Los bien educados aceptan y
acatan todas las enseñanzas de sus maestros sin discutirlas, ya sea éste un
padre o un profesor. Aprenden así la serie de normas que se han de cumplir para
el correcto funcionamiento de una sociedad donde impera el legado de la casta.
Una vez que saben cuál es su sitio en este complicado y confuso mundo, estudian
los conocimientos básicos que se ajustan a su posición para poder aplicarlos posteriormente a un trabajo
que deberán realizar con la suficiente eficiencia para obtener una buena
rentabilidad económica. Sólo así, la difícil e inestable maquinaría comercial
del mundo seguirá girando sin darnos ningún susto. Obedecen y se regodean en la
felicidad que otorga la ignorancia, pues saben que no merece la pena conocer
más allá de lo que se les exige y por eso ceden la función de pensar y arreglar
las cosas a un líder que defienden con la fuerza que da el fanatismo.

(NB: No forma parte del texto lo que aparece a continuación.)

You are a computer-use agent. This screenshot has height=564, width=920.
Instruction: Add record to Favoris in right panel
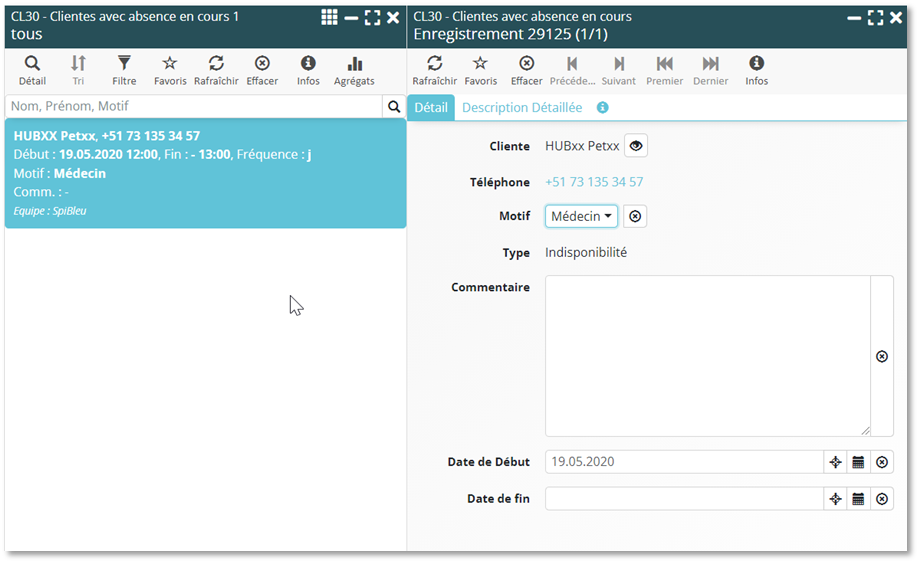point(480,70)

Los maleducados, en cambio, son ciudadanos
problemáticos. Ellos también escuchan las lecciones de sus maestros, pero en
ocasiones osan mirar más allá de lo enseñado y acaban no acatándolas,
atreviéndose incluso a cuestionar el por qué de tal lección. Caen entonces en
un inservible y profundo abismo de dudas y preguntas sin respuesta que les
atrapa para no dejarles escapar nunca más. Rechazan las normas que la historia
les ha legado, e incluso intentan cambiarlas con el fin de alcanzar algo de
lógica en este mundo injusto e irracional. No se centran en una rama concreta del
conocimiento y terminan dando bandazos de un lado del pensamiento humano con la
esperanza de calmar la agonía existencial que les arde en las vísceras.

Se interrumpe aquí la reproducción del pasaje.